Por promessa, fiel leva santa a rodeios há mais de 30 anos
Pedido era pela saúde da mãe; Pedro da Santa viaja sem saber onde dormirá
Desde 1980 a rotina se repete todas
as semanas. Ele pega sua bolsa, enche ela de terços e
fitinhas de Nossa Senhora Aparecida, coloca algumas pequenas imagens dela em
meio às poucas trocas de roupas que possui e sai de casa sem dinheiro no bolso.
Parte então para lugares conhecidos, sem saber como se alimentará nem onde
dormirá
Esse cotidiano é vivido por Pedro Arneiro, 56, o Pedro da
Santa, que viaja ao menos para 40 festas de peão todos os anos como forma de
pagar uma promessa feita aos 18 anos para que sua mãe, Maria Aparecida, se
curasse de uma enfermidade. Jurou que, se ela conseguisse escapar de ter uma
perna amputada devido ao diabetes, que estava em estado crítico, passaria a
percorrer todos os rodeios do país com uma imagem de Nossa Senhora —a mãe era
fiel— para abençoar os peões antes de suas montarias. A mãe se curou e disse
que o filho não precisava fazer o sacrifício de viver viajando, mas ele manteve
o compromisso. Maria Aparecida morreu já há 11 anos, mas a promessa não cessou.
Pedro persistirá até o fim da vida, segundo ele, uma espécie de missionário das
arenas que está em quatro locais diferentes do país todos os meses. A Folha
acompanhou os passos de Pedro por dois dias na Festa do Peão de Boiadeiro de
Barretos (a 423 km de São Paulo), que sempre frequentou desde a década de 1980.

**LINHAS**.

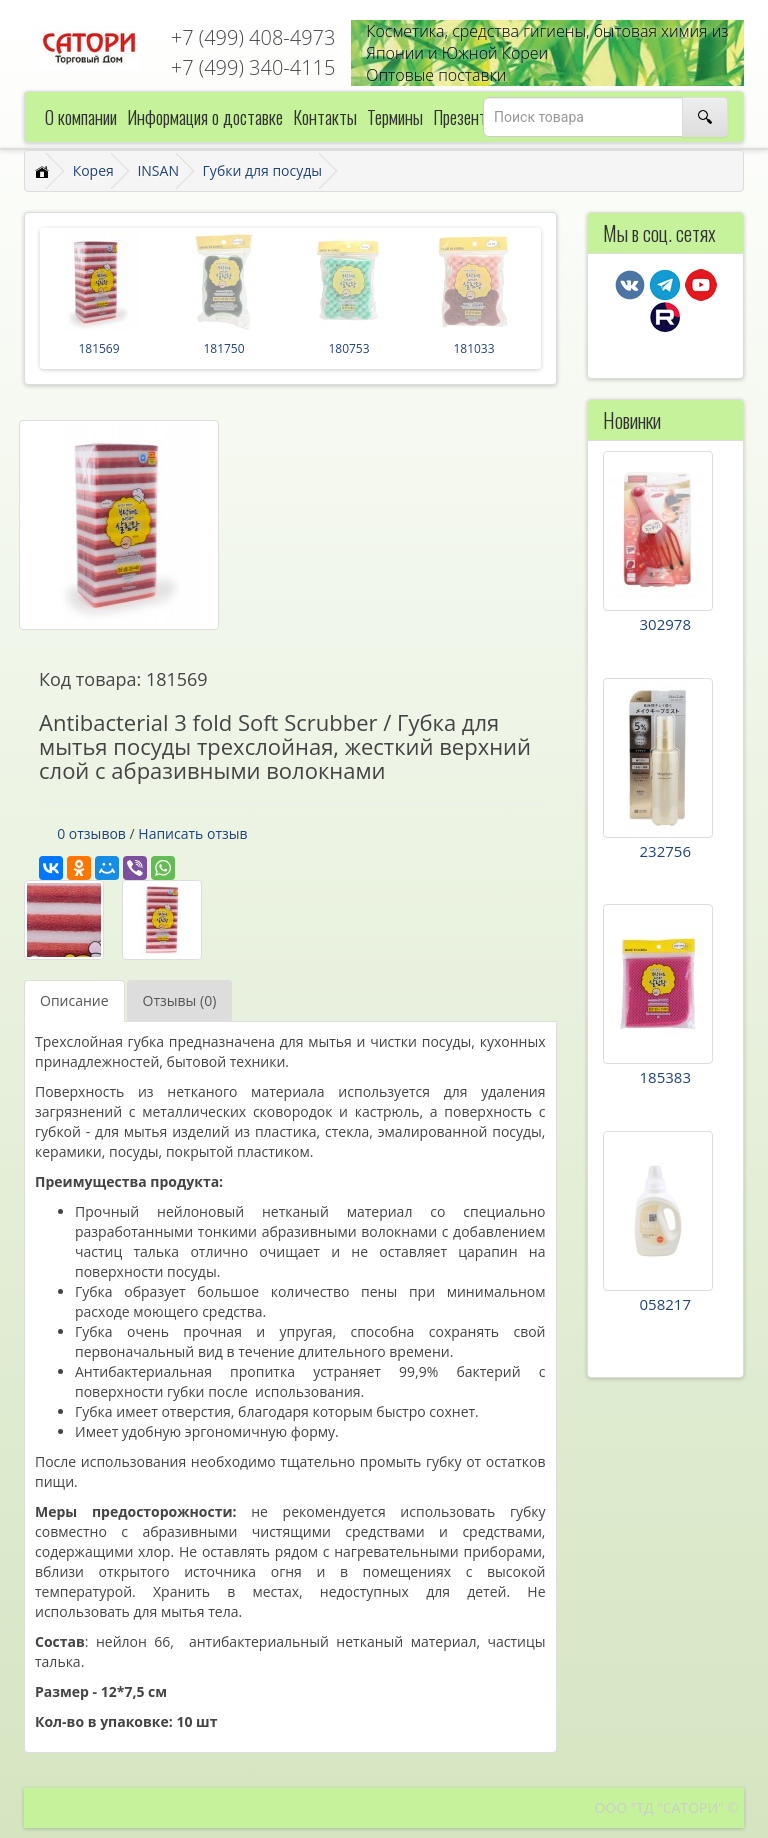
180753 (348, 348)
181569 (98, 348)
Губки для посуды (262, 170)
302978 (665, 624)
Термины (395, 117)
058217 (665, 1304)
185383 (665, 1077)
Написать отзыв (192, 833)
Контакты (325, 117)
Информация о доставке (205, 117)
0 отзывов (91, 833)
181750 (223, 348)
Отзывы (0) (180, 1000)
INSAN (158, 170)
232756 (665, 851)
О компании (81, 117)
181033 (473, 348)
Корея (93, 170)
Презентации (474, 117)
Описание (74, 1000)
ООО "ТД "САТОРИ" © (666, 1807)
---
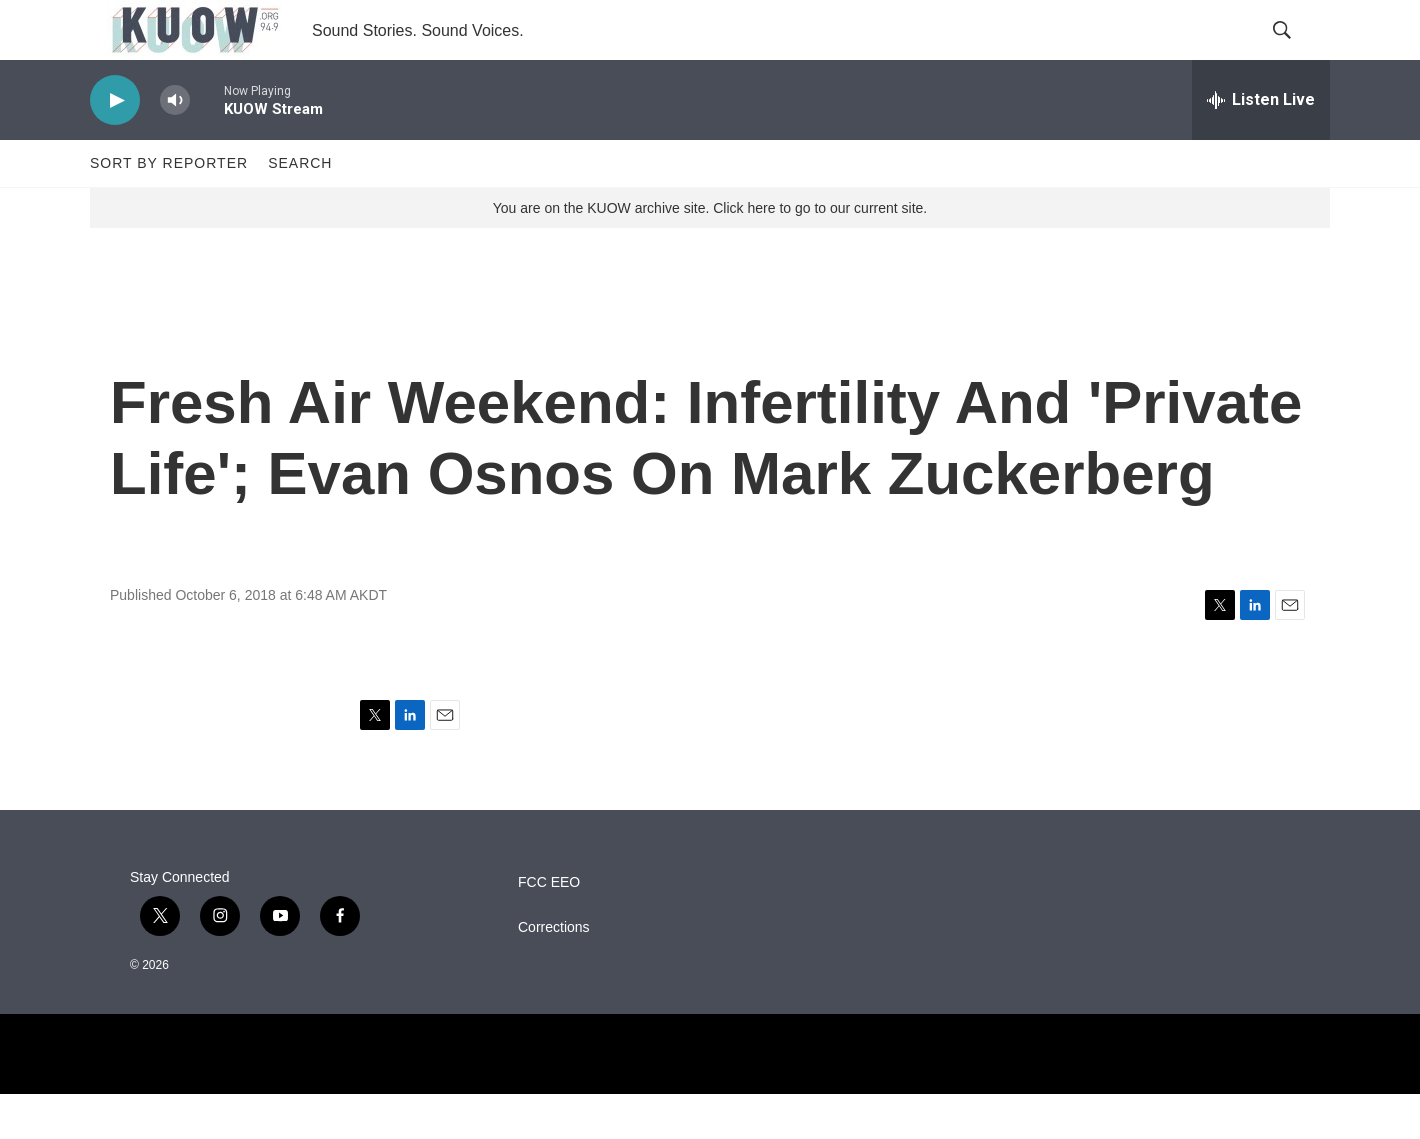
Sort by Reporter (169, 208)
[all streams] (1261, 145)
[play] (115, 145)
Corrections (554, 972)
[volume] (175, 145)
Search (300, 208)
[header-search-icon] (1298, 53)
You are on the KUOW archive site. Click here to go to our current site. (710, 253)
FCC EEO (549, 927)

**LISTA DE TAREFAS**.
**a.** Resuma em duas frases o texto sobre Pedro da Santa.
**b.** Segundo o texto sobre Pedro da Santa, a quantos quilômetros de São Paulo fica Barretos?
**c.** Escreva a continuação do texto sobre Pedro da Santa a partir da última frase apresentada.

**RESPOSTAS**.
**a.** Desde 1980, Pedro Arneiro, o Pedro da Santa, de 56 anos, viaja ao menos para 40 festas de peão por ano com uma imagem de Nossa Senhora para abençoar os peões, pagando uma promessa feita aos 18 anos pela cura da mãe, Maria Aparecida. A mãe se curou e morreu há 11 anos, mas ele mantém o compromisso e, segundo ele, persistirá até o fim da vida.

**b.** A 423 km de São Paulo.

**c.**
A temperatura esfriou no dia 24, primeiro dos dois dias, e, questionado sobre
onde passaria a noite —chuvosa e com alertas da Defesa Civil para raios e
ventos—, disse que dormiria no chão de um cômodo formado por divisórias de
madeira atrás dos bretes do estádio, como tinha feito desde o início da festa,
dia 16. Colchão? "Não, mas tem uns papelões que encontrei e vai dar tudo
certo. Estou acostumado", disse. Horas antes, ele foi uma das estrelas da
abertura das montarias, ao levar a imagem para ser tocada pelos peões que
participariam das montarias do Barretos International Rodeo, que deu ao campeão
como prêmio uma camionete de R$ 250 mil. O mesmo roteiro já se repetiu em
Jaguariúna, Americana, Limeira, Fernandópolis e Jales (em SP), Divinópolis,
Guaxupé (MG) e Maringá (PR). Mas nem mesmo rodeios menos famosos ficam fora da
bênção de Pedro. Ele usa uma imagem já em mau estado de conservação de 2005,
que fez parte da novela América (Globo). Ela retratava a vida de Tião Higino,
um peão de rodeio, e teve cenas gravadas em Barretos. Os zíperes da bolsa de
couro utilizada há mais de 20 anos já não fecham, e o desgaste do material é
evidente. Mesmo assim, coloca-a num dos ombros e sai pelos rodeios entregando
fitinhas ou terços. "Faz 22 anos que encontro o Pedro aqui em Barretos.
Ele me deu uma imagem uma vez que levei e um menino de cinco anos que estava
com câncer linfático se curou. O que cura é a nossa fé em Nossa Senhora",
disse o paulistano José Zambini Filho, um dos agraciados com os mimos do
missionário. Outro, o educador físico Ronaldo Reis, de Jundiaí, afirmou que se
acostumou em encontrar Pedro em Barretos. Ganhou uma fitinha e um terço.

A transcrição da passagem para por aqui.